Monday, December 23, 2013


Enameled Pendant, Pope Gregory IX
Attr. Italian, mid 17th  c.
In the sixth part of his book, L'Arte Vetraria, Antonio Neri presents his recipes for enamels. These are a form of glass meant to be applied in thin layers like paint, and fired quickly. In the early seventeenth century, enamels were used to decorate both glass and gold. Neri does not present any methods specifically for enameling technique, but he does praise the talent of a good friend, who worked on glass in 1601, at the Casino di San Marco in Florence.  "At that time, the task of scheduling furnace work fell to the outstanding Mr. Nicolò Landi, my close friend and a man of rare talent in enamel work at the oil lamp."

The recipes Neri does present in his book are geared towards metalwork, as he says, "In which I show the way to make all of the goldsmiths' enamels to fire over gold in various colors. Included are the rules, the colorant materials and the methods to make the fires for such enamels with exquisite diligence. I present the demonstrations as clearly as possible for this subject." He continues,

Now, this is not only a difficult art but also necessary. We see ornate enameled metals in many colors, and they make a pleasant and noble sight; they entice others to look and take notice. In addition, enameling is one of the main segments of the glass field, and quite necessary. It seems to me to cause universal gratitude and pleasure, so I will endeavor to describe many ways to make all sorts of enamels, which are special materials in the art of glassmaking. They form one of its noble domains, not common, but a particular niche, and because this work is not lacking in substance, and is pleasant, useful, and necessary, I have made this present sixth book, for the satisfaction and benefit of everyone.
Neri's interest in enamels seems to start with  Nicolò Landi. Within a couple of years, in 1603, the glassmaker’s friend Emmanuel Ximenes wrote from Antwerp to Neri in Pisa about the suitability of an enamel he had received from the priest, purposefully overloaded with color. "As far as the red glass, […] I am doing a test in enameling gold, because having such a thin layer of enamel, if it is not very full of pigment it would remain a pale color. […] If it will not grieve Your lordship, I would love to find out the composition."
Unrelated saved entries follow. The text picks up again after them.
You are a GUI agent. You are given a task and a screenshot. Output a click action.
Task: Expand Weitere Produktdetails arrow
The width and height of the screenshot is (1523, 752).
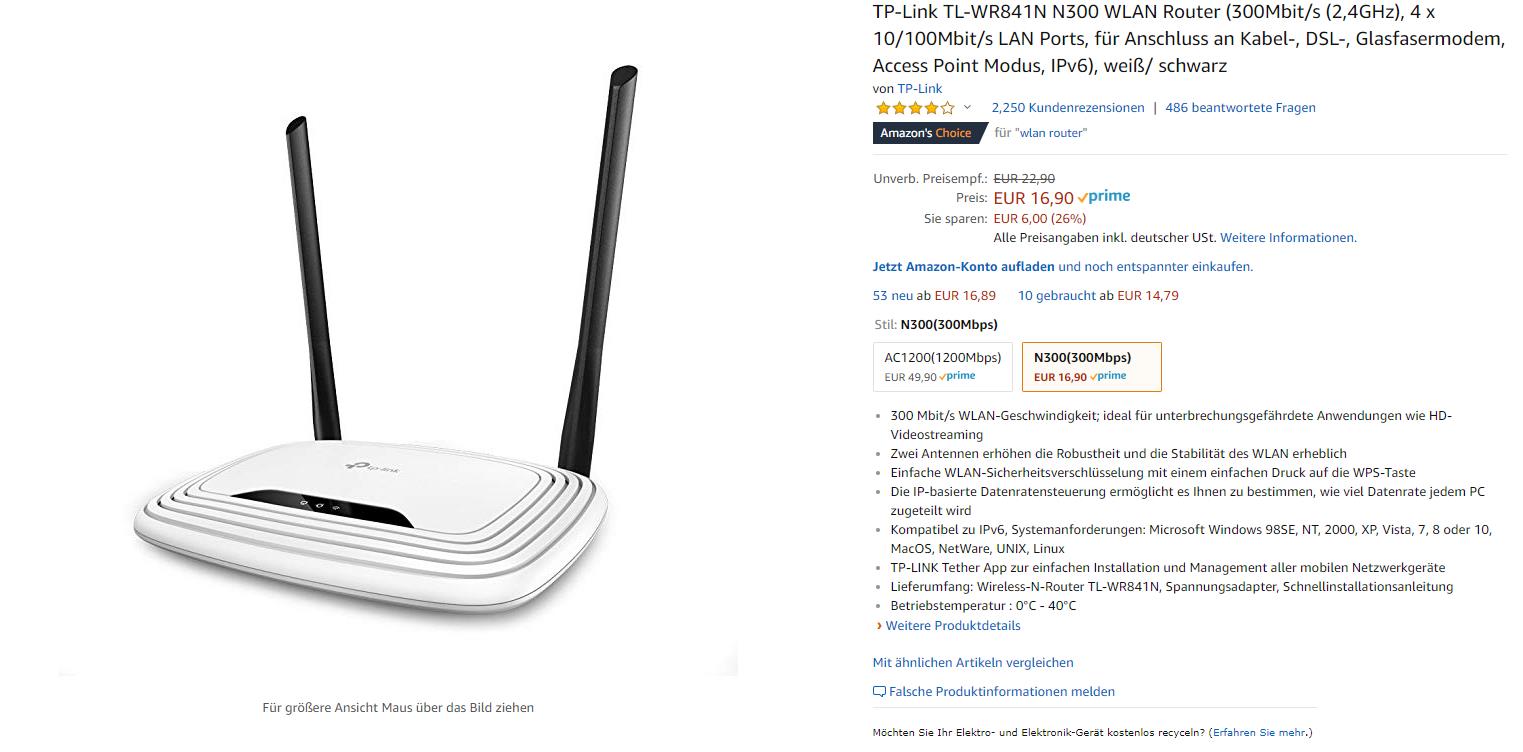[x=879, y=626]
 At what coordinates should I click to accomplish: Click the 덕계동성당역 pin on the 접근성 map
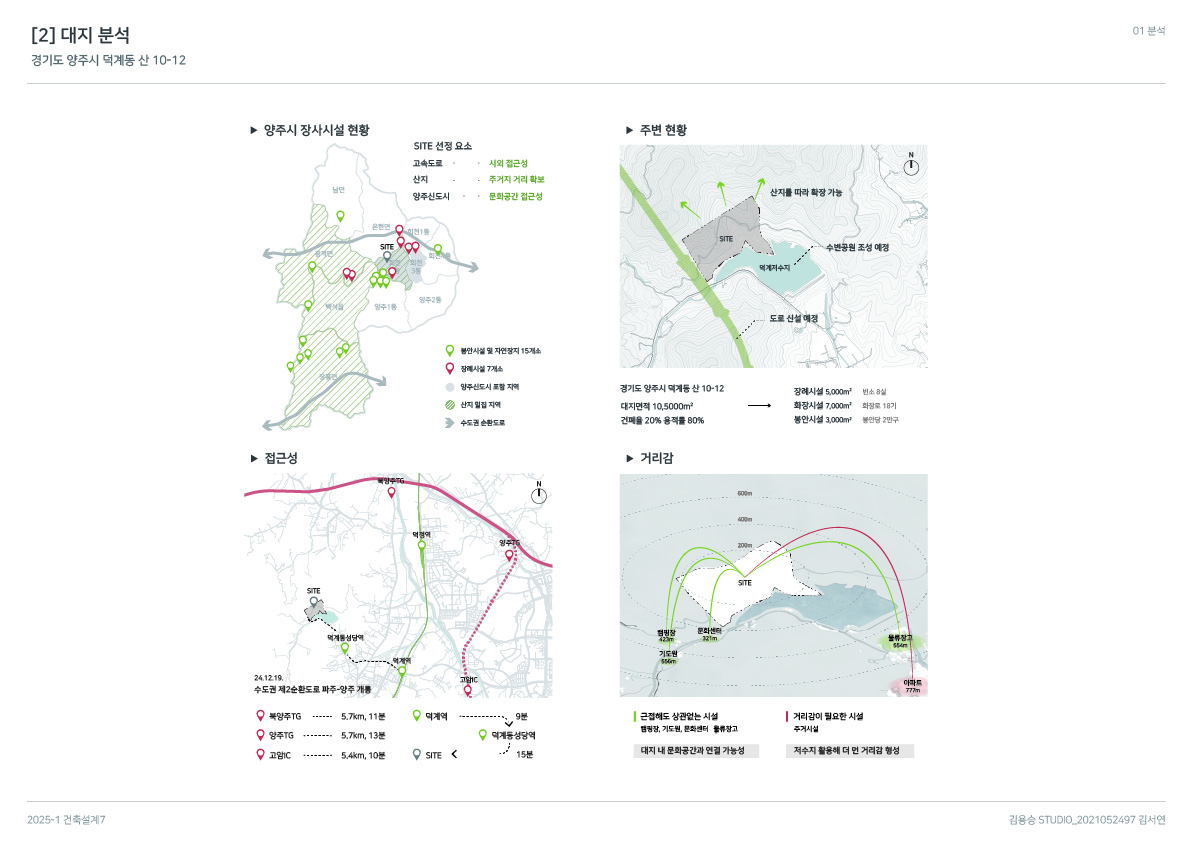click(345, 648)
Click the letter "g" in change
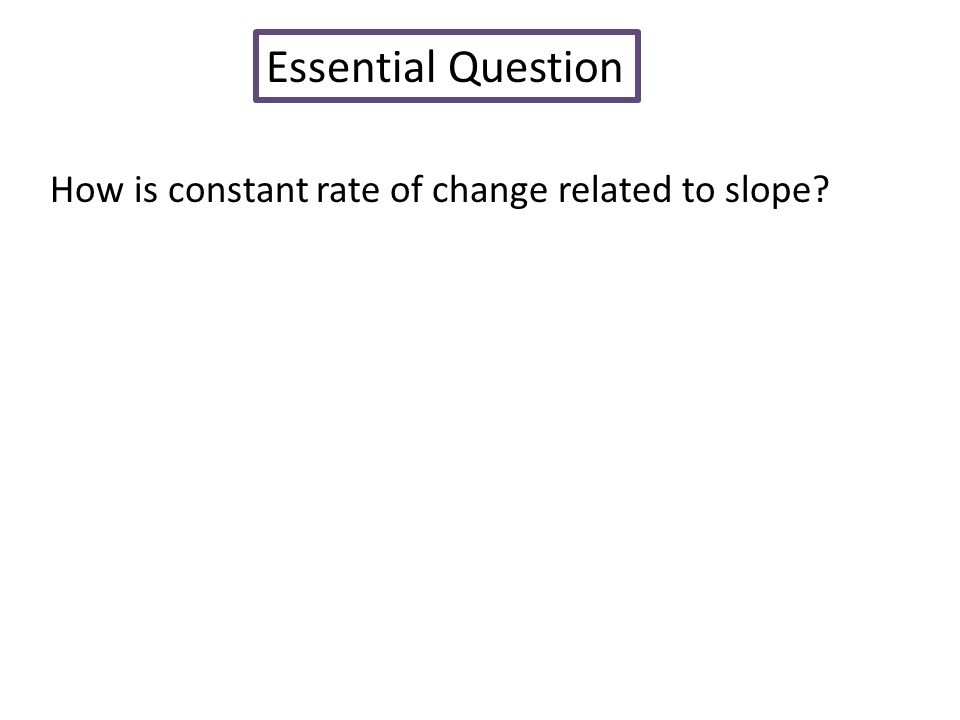 (519, 195)
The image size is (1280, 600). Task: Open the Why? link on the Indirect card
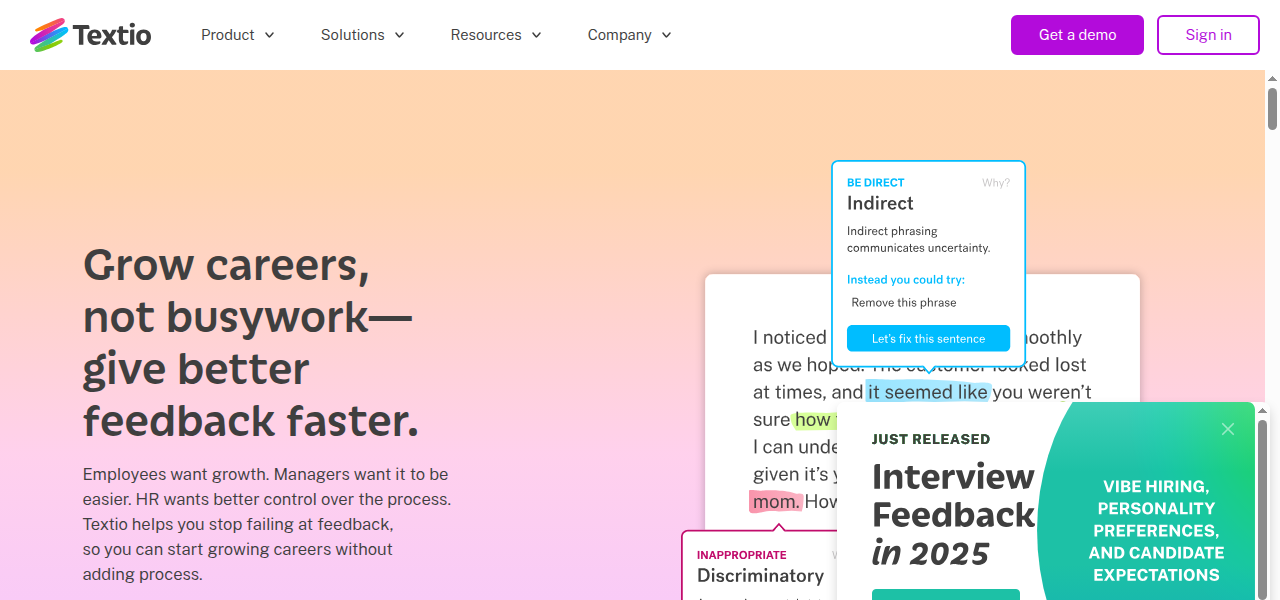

The implication is that Ximenes was working with his brother in law Baron Simon Rodriguez d'Evora, a famous jeweler and diamond dealer. Soon, Neri would join them in Antwerp, however, the evidence points to a working relationship with goldsmiths before his visit.  "In Pisa, I made them [enamels] without [measuring] weights, but by rough estimate." In fact, Neri mentions goldsmiths in virtually every enamel recipe in the book, and unlike other chapters, he makes no mention of Antwerp, but only of Pisa.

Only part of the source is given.